Porém, o fato de não haver tempo determinado para o cumprimento da medida de segurança pelos inimputáveis, e nesta se classifica os psicopatas, acredita-se que não se pode ficar indeterminadamente exposto aos cuidados do Estado. Significa dizer que de acordo com o art. 75 do Código Penal “o tempo de cumprimento das penas privativas de liberdade não poderá ser superior a trinta anos”.

Desta forma, compreende-se que mesmo diante do cumprimento de Medida de Segurança por tempo indeterminado, há a concepção de que na verdade o psicopata não está preso, mas em tratamento, e que assim a restrição sem previsão de término não seria um mal, ao contrário, contribuiria para a prevenção de novos crimes, ou até que cesse a periculosidade.

Porém, de toda forma há restrição da liberdade de locomoção garantida por direitos dos cidadãos.

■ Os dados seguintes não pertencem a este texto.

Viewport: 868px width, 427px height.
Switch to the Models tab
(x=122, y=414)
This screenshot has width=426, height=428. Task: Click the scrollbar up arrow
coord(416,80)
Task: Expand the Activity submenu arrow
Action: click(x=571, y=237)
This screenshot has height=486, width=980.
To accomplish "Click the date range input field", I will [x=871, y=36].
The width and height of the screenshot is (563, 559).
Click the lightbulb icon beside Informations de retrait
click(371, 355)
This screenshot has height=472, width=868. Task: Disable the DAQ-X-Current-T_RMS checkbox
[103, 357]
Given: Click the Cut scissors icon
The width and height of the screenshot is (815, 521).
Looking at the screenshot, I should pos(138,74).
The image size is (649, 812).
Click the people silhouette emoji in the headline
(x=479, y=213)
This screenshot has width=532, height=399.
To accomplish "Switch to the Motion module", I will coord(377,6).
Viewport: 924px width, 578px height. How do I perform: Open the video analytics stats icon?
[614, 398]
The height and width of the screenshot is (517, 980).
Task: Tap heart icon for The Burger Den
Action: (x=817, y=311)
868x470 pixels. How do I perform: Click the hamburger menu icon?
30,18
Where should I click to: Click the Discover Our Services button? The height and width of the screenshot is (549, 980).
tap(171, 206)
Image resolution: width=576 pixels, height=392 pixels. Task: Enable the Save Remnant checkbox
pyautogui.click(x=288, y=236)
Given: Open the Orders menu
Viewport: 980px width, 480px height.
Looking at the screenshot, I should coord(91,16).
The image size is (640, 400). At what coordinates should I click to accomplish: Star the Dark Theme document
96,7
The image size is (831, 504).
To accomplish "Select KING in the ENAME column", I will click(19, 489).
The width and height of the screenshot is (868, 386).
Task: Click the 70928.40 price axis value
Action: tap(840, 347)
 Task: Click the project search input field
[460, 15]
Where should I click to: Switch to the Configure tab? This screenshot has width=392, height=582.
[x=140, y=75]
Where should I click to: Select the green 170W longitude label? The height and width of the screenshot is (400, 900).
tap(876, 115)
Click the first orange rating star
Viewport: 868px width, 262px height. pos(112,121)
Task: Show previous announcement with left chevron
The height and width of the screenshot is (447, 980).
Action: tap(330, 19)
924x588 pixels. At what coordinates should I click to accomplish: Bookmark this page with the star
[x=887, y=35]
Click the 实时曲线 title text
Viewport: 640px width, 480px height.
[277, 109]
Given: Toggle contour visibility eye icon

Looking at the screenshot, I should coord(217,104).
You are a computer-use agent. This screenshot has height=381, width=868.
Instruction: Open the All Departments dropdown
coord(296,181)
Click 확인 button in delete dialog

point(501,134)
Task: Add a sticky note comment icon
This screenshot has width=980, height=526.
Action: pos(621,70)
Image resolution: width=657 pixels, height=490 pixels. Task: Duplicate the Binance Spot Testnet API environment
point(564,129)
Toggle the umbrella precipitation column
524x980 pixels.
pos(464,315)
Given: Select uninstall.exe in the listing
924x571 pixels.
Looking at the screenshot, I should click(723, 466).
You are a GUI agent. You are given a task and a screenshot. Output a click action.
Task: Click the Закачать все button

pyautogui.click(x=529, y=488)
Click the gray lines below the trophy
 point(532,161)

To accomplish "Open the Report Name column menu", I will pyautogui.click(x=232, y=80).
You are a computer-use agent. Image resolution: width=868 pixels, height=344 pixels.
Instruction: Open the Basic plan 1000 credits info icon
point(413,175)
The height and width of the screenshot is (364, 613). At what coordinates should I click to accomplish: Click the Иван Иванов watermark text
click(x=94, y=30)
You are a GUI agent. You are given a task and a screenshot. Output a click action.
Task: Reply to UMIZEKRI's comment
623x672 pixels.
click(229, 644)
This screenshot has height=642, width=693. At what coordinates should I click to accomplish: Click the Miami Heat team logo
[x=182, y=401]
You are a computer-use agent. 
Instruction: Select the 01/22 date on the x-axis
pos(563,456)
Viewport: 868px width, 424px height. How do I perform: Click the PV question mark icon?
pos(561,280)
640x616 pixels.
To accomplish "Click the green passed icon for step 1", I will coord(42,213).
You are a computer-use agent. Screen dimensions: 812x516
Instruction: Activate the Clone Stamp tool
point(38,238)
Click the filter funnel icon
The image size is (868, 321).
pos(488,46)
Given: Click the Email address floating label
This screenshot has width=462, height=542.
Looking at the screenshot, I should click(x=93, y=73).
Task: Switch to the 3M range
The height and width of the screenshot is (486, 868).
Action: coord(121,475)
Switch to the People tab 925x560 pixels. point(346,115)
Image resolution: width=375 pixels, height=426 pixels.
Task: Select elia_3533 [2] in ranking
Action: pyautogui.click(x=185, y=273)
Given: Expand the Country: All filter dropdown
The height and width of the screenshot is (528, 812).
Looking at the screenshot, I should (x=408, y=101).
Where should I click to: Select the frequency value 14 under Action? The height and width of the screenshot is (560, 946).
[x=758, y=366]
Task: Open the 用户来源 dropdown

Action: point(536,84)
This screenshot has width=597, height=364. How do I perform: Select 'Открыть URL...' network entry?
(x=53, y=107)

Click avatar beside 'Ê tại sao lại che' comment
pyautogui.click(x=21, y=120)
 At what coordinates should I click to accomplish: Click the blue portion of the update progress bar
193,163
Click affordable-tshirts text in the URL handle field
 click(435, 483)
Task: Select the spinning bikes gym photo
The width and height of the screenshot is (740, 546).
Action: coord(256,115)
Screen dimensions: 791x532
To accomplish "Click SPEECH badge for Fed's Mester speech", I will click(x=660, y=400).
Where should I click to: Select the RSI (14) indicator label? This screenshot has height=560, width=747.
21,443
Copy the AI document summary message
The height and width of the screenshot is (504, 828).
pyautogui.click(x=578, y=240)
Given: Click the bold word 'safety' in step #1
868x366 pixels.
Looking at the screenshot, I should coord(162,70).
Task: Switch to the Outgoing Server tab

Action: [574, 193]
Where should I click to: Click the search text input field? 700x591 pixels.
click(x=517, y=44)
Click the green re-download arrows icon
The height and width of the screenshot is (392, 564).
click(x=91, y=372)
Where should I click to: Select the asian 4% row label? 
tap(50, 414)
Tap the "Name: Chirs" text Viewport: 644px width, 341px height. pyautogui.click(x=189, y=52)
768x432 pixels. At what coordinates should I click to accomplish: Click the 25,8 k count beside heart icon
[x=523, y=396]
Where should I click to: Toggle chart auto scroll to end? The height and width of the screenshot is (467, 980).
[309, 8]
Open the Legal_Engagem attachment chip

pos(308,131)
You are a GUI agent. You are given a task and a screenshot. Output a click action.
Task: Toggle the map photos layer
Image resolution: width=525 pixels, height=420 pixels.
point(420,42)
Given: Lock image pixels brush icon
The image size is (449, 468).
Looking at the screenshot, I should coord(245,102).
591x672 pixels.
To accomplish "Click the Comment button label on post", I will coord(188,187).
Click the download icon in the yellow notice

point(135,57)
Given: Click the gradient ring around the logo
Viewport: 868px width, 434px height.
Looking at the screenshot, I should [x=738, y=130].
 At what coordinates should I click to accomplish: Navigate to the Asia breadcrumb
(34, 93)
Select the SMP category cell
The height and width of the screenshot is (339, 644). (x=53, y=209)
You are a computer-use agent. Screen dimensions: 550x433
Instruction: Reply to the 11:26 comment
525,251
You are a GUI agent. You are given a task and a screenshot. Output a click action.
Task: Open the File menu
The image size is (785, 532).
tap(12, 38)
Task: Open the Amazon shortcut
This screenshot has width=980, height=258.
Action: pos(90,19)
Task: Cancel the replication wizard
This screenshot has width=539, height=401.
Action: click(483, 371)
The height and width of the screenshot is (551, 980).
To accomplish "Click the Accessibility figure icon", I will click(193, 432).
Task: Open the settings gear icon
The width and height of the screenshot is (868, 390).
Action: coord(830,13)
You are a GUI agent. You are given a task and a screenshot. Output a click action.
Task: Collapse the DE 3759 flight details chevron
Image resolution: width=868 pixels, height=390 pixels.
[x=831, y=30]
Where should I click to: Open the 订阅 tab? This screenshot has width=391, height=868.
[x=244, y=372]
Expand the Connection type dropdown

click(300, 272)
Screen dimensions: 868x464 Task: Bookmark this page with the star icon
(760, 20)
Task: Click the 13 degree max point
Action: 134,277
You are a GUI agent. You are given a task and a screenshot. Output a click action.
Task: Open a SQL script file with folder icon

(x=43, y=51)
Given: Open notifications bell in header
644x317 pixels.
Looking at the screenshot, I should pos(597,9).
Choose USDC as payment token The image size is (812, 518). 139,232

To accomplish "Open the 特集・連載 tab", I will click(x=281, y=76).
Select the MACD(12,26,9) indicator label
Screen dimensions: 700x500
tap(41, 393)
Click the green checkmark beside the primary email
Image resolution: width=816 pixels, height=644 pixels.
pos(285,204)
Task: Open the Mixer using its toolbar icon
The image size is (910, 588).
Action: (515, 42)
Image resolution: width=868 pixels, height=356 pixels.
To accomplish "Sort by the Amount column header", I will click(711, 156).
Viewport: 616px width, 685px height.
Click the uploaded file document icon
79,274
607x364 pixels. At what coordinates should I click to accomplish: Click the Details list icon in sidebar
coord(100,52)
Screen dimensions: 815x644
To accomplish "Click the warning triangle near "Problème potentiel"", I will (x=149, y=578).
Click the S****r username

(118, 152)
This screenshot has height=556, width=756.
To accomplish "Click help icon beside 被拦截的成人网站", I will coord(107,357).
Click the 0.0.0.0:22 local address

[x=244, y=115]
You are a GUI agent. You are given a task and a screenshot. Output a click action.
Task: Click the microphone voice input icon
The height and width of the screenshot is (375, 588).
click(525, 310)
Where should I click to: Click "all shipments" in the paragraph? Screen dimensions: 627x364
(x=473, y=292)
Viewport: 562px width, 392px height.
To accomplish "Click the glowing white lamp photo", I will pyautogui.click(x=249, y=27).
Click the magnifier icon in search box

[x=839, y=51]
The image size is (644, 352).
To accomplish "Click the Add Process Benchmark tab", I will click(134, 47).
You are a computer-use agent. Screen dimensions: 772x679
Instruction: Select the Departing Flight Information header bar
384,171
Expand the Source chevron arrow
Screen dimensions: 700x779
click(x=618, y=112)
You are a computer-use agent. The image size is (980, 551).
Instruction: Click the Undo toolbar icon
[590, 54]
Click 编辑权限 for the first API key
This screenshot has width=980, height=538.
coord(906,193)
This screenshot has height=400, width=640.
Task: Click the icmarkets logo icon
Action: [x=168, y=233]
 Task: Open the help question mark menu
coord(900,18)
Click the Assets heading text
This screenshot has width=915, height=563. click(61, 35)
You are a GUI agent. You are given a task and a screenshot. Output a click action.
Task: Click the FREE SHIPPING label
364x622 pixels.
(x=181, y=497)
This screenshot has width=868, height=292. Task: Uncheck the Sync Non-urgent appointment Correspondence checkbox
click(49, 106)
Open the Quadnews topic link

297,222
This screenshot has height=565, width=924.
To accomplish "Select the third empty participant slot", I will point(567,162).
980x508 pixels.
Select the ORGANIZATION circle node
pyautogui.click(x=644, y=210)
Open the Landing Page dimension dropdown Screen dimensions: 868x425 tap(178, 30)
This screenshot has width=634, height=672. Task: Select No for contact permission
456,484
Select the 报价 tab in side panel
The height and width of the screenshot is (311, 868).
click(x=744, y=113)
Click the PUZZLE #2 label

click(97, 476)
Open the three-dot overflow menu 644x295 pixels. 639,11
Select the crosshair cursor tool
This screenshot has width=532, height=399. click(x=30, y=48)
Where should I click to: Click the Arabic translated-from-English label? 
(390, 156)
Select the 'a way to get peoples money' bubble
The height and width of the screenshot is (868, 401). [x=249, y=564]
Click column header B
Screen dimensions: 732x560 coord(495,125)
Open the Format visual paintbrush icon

A única diferença da Medida de Segurança é que o psicopata precisa ficar detido por tempo indeterminado, ou até que cesse a periculosidade.

Vale ressaltar que a psicopatia é incurável e, desta forma, a Medida de Segurança não teria término, ou seja, esse indivíduo ficaria em prisão perpétua, se configurando pena privativa de liberdade. Por isto, as Medidas de Segurança aplicada aos psicopatas não cumprem o objetivo maior, que seria a cura, se transformando sim, em pena privativa de liberdade, em caráter perpétuo.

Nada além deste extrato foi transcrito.